「20代は混迷の時期だった」ハリウッド大物プロデューサーを直撃
最初は製作ではなく、経営をやっていた
――ハーバード大学とペンシルバニア大学で学ばれた後に映画業界へ入られましたわけですが。
ボナヴェンチュラ:僕は東海岸の出身で、当時はハリウッドの映画の都からは程遠いところにいたから、それまで映画ビジネスということは考えていなかった。

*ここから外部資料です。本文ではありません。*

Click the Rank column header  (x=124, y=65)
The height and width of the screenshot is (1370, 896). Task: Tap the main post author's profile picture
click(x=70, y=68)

ただ、自分を振り返ったとき、時間さえあれば映画を観ているな、やっぱり映画が好きなんだなと漠然と思った。それで映画会社に就職することにしたんだ。でも、最初の15年間はスタジオで経営、マネージメントのほうをやっていた。
――そうなんですか?
ボナヴェンチュラ:全然クリエイティブなことには関わっていなかんたんだよ。だけどもうちょっとクリエイティブな、製作のほうにも関わりたいという気持ちが出てきた。
そして、徐々にプロデューサー業を始めていったんだ。プロデューサー業がなぜ自分にとって楽しいのかというと、これといったルール、一定の方法がないこと。
作品ごとに作り方もプロセスも全く違っていて、常に変化を楽しめる。もちろんそこは同時に不安の材料にもなるけれど、でも非常に興味深くて刺激的な体験で、自分は楽しんでいる。
自分に非常に影響を与えた作品
――映画の原体験を教えてください。
ボナヴェンチュラ:子供のころの原体験というより、映画の業界に入りたい、映画の仕事をしたいと思った映画を挙げよう。
『ディア・ハンター』『地獄の黙示録』『暴力脱獄』『再会の時』なんかだね。あと、オーストラリアのインディペンデントで『誓い』という作品があって、これらが自分に非常に影響を与えた作品だね。
――これらの作品に何か共通点はありますか?
ボナヴェンチュラ:どうやっても抗えない絶大な権力に、無茶と分かっていてもなんとか抗おうとする人々を描いたものに惹かれるようだ。そうした筋が、もっとも深い人間性や感情を伝えられる気がする。
ちなみに『誓い』はインディペンデント作品だけれど、戦争もので、最後に無茶と分かっていながら上官が攻撃を命じて、全員死亡するという実話に基づいた物語。権力のある地位にあるものの愚かさや過信についても考えさせられる。